----- Excerpted records -----

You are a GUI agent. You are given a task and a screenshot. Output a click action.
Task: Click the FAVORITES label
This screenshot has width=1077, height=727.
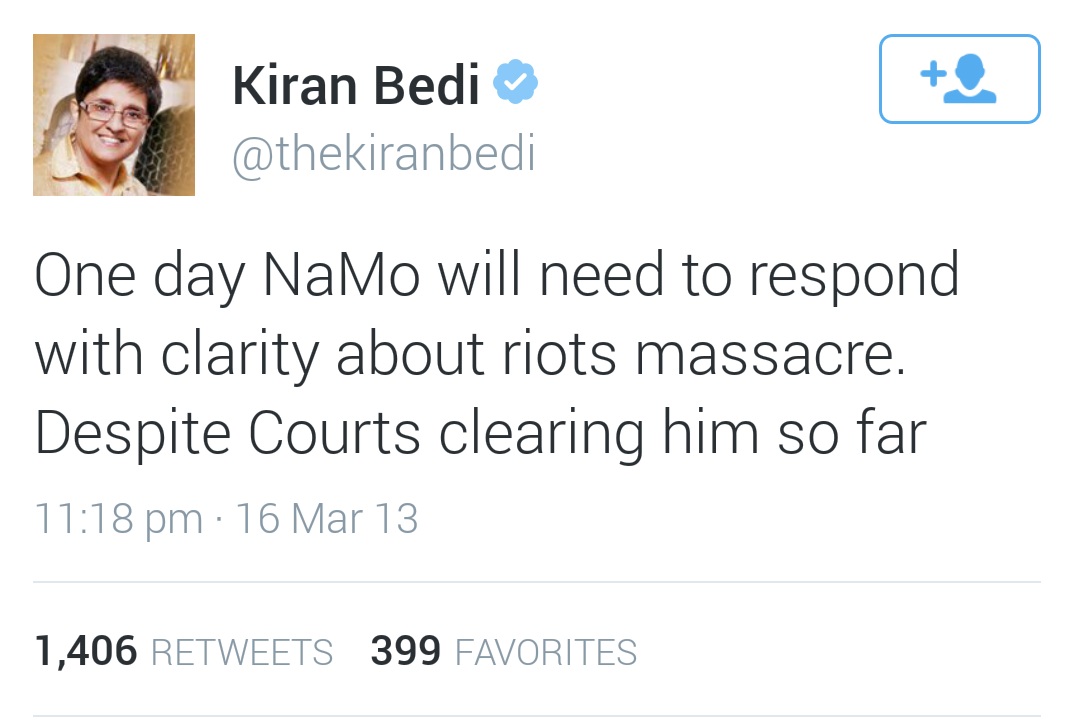(x=545, y=651)
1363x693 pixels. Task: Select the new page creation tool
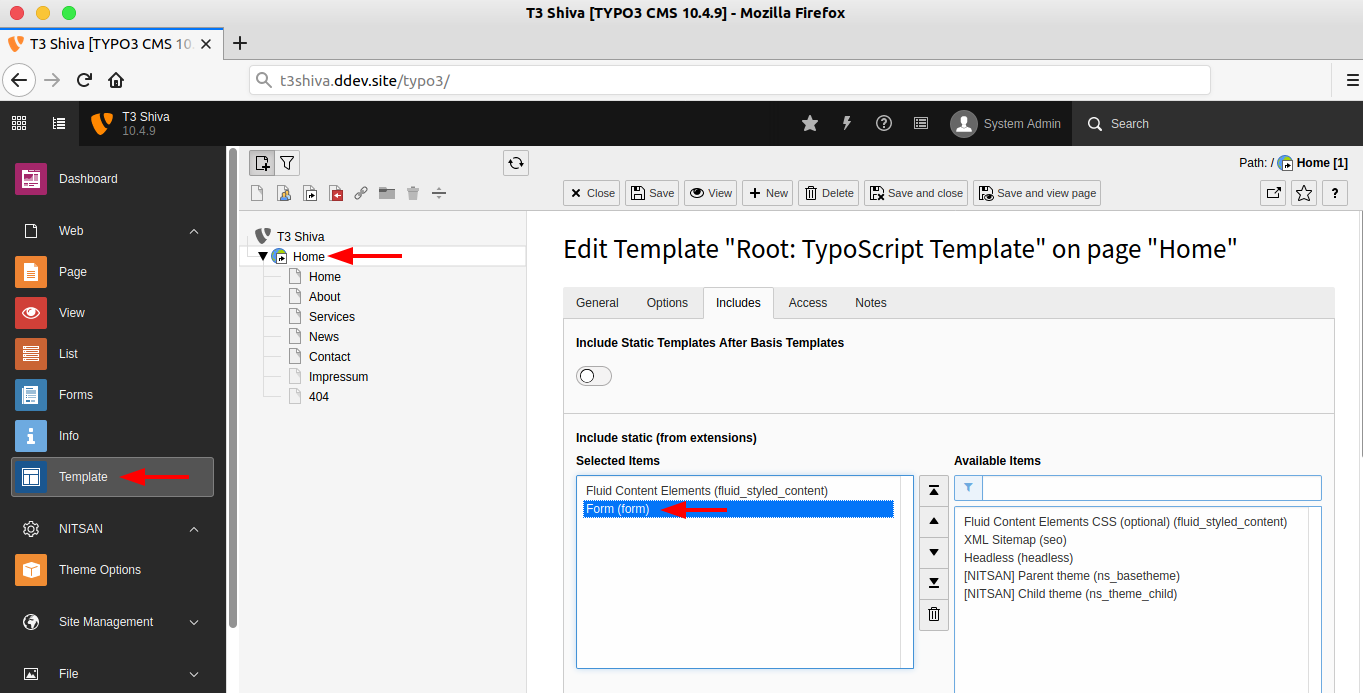pyautogui.click(x=262, y=162)
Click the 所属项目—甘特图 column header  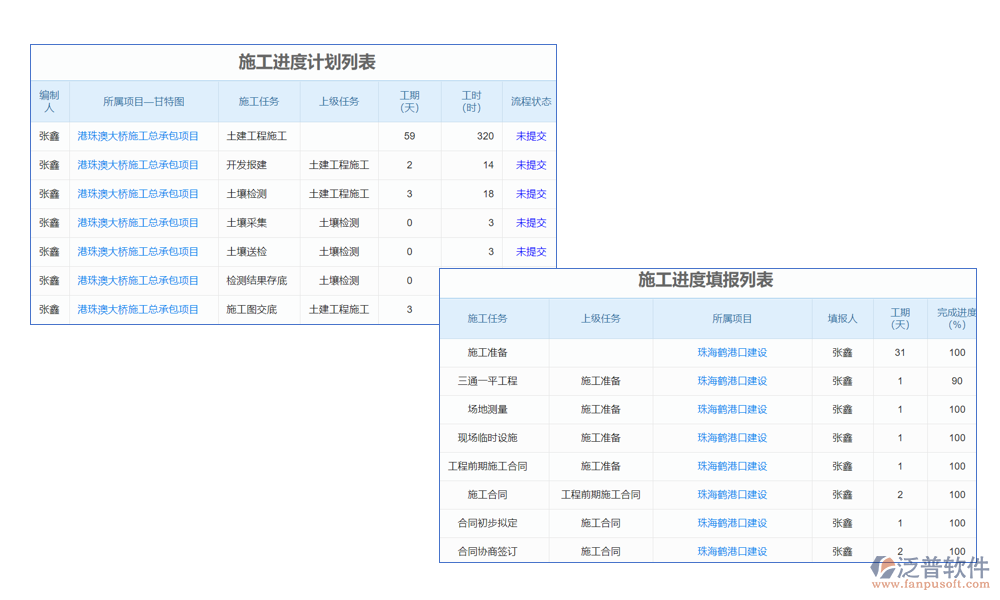(x=144, y=102)
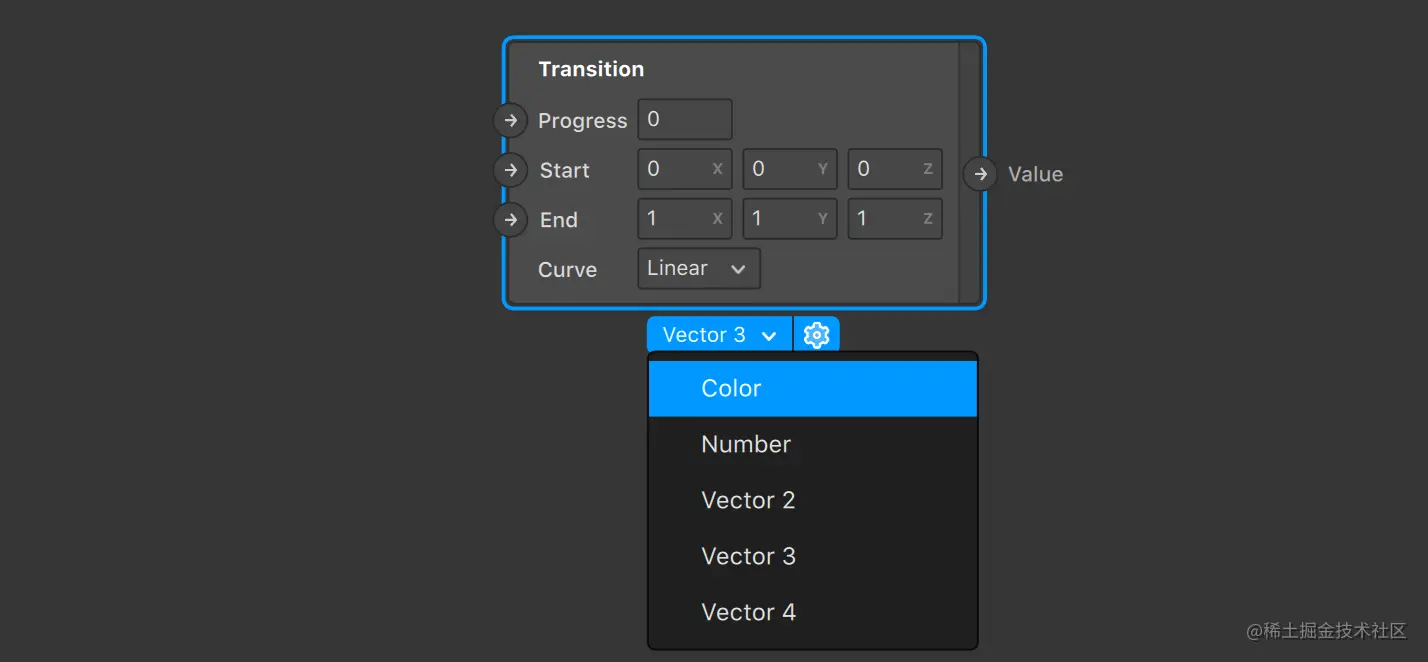1428x662 pixels.
Task: Click the Transition node title
Action: coord(591,69)
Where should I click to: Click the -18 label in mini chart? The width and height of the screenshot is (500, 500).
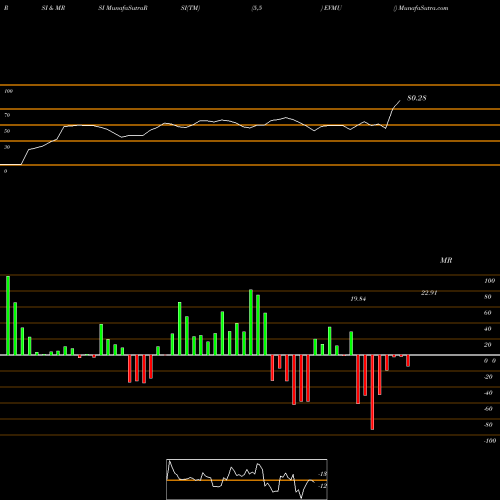[x=323, y=474]
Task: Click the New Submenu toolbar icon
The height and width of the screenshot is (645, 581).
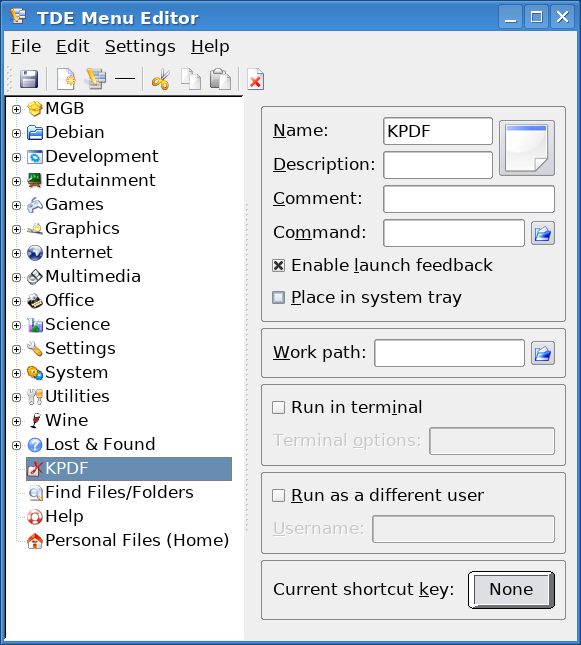Action: coord(95,79)
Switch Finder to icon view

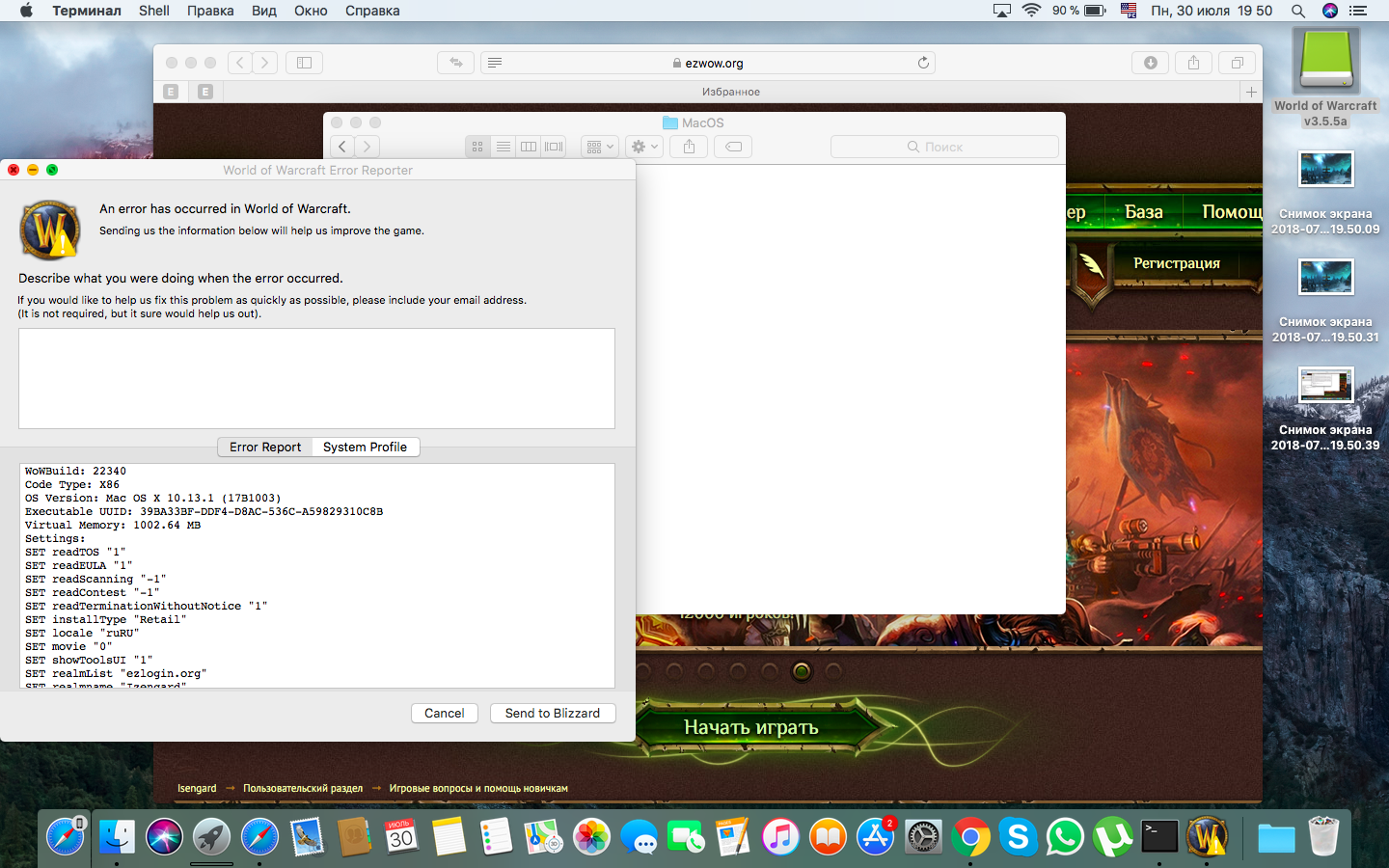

-----

> **What is being asked**
Each line of the data in which the string "icon" appears needs to be copied.

> **Answer below**
Task: Click the New Submenu toolbar icon
Switch Finder to icon view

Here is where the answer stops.